**Passage for review**
= = = = =
Wednesday, February 23, 2011

From Whom Will We Accept Criticism?

I think of pride as the inability to accept criticism as a chance for introspection. I think the truly humble hear criticism (no matter the content and context) and think, “Is that correct?” I think the truly proud hear criticism (no matter the content and context) and think, “Shove it, jerk!” I think most of us vacillate somewhere in the middle of the two extremes, often depending on how much we like and respect the person who is offering the criticism.

I think the truest test of humility is how we react to criticism from those we don’t like or respect - and I certainly need to work on that.

7 comments:

SilverRain said...

I've been thinking over this very question. I think the conclusion you came from might be true, but in light of my experiences, I've wondered if always blaming yourself is not in some ways another form of pride.

I think it is good to ask "is it true", but you have to be able to move beyond that and realize that not everything others say about you is true.

I think that for some of us who are prone to accepting criticism and blame, pride takes a strange form. It is as if by blaming ourselves, we are believing that we have control over the situation. Sort of a martyr complex.
= = = = =
**Data**

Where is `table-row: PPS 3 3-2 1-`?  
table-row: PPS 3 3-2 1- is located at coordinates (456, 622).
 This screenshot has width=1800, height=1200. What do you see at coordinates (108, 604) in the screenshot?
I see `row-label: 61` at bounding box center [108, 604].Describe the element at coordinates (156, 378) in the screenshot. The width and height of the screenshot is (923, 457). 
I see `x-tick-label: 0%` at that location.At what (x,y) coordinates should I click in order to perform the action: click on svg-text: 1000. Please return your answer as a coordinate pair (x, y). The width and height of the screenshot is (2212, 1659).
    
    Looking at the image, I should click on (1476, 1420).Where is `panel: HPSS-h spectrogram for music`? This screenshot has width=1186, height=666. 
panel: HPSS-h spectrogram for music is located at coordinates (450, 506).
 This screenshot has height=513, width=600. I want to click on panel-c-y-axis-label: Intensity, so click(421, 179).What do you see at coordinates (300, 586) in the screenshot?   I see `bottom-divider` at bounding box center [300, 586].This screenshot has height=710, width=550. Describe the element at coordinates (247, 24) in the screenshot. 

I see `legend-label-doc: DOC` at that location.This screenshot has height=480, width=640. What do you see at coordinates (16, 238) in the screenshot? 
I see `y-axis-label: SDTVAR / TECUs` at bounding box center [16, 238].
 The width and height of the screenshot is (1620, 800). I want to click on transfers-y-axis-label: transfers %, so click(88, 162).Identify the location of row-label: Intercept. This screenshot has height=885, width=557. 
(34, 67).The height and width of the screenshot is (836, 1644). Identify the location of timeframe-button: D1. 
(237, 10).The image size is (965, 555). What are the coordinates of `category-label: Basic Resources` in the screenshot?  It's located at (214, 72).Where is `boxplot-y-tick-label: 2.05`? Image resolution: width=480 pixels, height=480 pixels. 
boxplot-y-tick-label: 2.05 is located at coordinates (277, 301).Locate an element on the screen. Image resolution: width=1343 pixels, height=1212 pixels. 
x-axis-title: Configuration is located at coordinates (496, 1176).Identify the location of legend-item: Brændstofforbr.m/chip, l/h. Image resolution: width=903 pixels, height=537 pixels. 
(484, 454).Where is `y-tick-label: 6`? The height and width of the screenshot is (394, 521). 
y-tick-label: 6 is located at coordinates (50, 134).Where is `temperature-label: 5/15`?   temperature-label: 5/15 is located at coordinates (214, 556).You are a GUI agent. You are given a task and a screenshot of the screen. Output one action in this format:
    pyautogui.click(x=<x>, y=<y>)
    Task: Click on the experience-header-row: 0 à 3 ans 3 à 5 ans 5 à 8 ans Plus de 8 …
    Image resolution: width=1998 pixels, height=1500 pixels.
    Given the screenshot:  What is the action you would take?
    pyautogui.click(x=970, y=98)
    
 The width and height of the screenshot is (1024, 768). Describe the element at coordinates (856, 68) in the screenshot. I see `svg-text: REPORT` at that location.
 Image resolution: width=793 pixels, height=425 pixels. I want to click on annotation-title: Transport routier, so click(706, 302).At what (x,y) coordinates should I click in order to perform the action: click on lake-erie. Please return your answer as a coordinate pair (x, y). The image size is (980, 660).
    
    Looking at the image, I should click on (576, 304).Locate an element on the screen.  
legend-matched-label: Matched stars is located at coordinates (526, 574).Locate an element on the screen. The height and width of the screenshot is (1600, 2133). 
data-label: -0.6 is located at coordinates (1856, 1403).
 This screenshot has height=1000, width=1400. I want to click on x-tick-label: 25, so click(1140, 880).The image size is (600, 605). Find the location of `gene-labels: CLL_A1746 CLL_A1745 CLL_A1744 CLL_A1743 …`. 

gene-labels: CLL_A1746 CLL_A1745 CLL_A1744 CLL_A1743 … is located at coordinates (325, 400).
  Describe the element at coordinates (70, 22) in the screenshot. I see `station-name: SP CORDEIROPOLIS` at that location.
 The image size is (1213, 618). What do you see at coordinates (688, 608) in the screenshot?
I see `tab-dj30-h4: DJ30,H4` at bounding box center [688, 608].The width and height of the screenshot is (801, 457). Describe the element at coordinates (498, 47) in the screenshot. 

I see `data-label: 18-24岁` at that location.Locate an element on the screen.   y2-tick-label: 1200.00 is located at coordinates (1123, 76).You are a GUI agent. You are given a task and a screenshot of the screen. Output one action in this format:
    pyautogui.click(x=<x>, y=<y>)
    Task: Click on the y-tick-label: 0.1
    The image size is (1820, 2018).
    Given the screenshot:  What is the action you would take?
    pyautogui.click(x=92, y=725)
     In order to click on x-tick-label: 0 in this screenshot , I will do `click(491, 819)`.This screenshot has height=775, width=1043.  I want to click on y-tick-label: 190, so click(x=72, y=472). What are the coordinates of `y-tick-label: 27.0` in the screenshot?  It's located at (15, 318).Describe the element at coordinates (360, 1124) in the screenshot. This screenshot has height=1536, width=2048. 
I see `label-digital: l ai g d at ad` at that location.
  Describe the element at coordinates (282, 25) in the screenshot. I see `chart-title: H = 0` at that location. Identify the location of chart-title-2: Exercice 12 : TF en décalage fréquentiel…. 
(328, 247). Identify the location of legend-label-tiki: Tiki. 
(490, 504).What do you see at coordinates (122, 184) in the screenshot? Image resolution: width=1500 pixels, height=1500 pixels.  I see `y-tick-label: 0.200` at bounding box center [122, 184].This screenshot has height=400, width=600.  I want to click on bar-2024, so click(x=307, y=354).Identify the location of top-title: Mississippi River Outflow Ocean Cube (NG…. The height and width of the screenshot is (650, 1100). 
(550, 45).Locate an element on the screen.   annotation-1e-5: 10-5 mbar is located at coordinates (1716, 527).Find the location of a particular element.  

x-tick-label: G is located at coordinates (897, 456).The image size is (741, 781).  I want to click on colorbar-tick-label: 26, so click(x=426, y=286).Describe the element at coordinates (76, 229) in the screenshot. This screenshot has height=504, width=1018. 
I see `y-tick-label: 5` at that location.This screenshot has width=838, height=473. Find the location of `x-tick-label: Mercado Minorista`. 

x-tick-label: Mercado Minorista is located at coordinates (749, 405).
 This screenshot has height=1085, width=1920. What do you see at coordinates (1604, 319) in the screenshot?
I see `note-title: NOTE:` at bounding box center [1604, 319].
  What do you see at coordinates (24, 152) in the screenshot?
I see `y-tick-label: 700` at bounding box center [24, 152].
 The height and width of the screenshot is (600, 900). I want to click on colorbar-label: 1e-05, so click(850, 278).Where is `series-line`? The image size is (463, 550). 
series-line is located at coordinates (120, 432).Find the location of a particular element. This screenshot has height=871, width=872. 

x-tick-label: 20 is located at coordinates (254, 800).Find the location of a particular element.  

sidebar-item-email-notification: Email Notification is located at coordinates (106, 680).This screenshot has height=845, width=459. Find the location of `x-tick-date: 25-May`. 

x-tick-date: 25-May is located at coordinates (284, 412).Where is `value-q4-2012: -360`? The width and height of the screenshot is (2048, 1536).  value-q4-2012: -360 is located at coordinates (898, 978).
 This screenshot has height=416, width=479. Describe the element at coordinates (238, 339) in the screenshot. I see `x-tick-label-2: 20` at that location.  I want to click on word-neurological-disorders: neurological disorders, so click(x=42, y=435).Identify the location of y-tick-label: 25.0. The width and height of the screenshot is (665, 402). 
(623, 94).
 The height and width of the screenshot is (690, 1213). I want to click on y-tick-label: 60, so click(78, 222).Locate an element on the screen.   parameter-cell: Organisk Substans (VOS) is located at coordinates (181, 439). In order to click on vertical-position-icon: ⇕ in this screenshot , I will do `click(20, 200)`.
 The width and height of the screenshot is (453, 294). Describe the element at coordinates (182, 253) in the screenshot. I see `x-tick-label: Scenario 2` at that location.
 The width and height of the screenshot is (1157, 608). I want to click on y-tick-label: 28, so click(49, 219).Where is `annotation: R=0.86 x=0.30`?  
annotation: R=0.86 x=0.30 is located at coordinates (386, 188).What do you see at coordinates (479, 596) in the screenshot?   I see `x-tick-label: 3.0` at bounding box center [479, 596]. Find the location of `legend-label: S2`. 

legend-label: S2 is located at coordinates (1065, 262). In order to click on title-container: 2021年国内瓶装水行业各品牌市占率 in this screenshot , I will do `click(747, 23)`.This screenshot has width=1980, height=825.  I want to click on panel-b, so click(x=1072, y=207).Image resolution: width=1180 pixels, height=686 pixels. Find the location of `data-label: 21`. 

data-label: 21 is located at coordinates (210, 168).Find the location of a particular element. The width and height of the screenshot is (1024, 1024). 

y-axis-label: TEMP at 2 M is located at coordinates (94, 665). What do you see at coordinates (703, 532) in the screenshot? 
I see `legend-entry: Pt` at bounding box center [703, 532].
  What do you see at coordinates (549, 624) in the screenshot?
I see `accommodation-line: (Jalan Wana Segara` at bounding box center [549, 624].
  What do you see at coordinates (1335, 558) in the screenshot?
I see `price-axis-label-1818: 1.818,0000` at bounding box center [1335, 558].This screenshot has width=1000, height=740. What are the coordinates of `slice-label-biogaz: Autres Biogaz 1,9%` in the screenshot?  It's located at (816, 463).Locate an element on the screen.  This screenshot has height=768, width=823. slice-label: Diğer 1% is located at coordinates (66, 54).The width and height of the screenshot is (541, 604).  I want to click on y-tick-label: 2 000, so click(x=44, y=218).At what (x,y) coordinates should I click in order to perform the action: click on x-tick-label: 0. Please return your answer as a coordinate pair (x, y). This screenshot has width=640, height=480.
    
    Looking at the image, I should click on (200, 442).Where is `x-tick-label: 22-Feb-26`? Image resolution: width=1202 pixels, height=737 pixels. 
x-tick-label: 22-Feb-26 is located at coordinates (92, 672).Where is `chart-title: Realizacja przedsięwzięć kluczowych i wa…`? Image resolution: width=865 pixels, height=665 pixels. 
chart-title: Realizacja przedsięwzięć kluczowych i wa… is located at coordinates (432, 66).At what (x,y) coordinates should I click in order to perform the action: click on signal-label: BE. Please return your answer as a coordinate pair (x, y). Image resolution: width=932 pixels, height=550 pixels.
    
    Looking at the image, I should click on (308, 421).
= = = = =
**Problems to solve**
1. Please write out the part of the post on accepting criticism that begins at the words "From Whom Will" and stops after "SilverRain said...".
2. Continue the post on accepting criticism from where it stops.

**Answer list**
1.
From Whom Will We Accept Criticism?

I think of pride as the inability to accept criticism as a chance for introspection. I think the truly humble hear criticism (no matter the content and context) and think, “Is that correct?” I think the truly proud hear criticism (no matter the content and context) and think, “Shove it, jerk!” I think most of us vacillate somewhere in the middle of the two extremes, often depending on how much we like and respect the person who is offering the criticism.

I think the truest test of humility is how we react to criticism from those we don’t like or respect - and I certainly need to work on that.

7 comments:

SilverRain said...

2.
And when taken too far, that outlook can deny the power of God in you.

SilverRain said...

Came TO, not from. Urgh, not enough sleep.

Rich Alger said...

It may be hard to accept criticism from someone you are very close to. There are two books that have really helped me with this.

The Peacegiver: How Christ Offers to Heal Our Hearts and Homes by James L. Ferrell. He uses the the story of Abigail and David to describe our relationship between the sinner the sinned against and Jesus. It really opened my eyes.

Bonds That Make Us Free: Healing Our Relationships, Coming to Ourselves by C. Terry Warner. He describes the collusion or the dance we dance with our closest relationships and how to make them healthy.

Papa D said...

I agree totally, SilverRain. There is a fine line between learning from criticism, internalizing criticism as always correct, and taking pride in how we react to criticism. That line is even finer with certain personalities and situations, especially when low self-esteem and/or abuse is involved.

The last thing I want this post to imply is that others' criticism is always right - and that rejecting ANY criticism is a sign of pride. It's the initial response, NOT the final response, that is the key, imo.

Rich, I absolutely LOVE "The Peacegiver". Wonderful book.

SilverRain said...

That is a much better way of phrasing it. Thank you!

Patty said...

I think of relationships I've had with people who couldn't accept criticism and whose pride kept them from admitting weakness, and how much they lost out on because they couldn't let themselves be wrong.
It's especially humbling to be given criticism by someone you dislike or have very little respect for, but sometimes they're the most honest and blunt about it.

Anonymous said...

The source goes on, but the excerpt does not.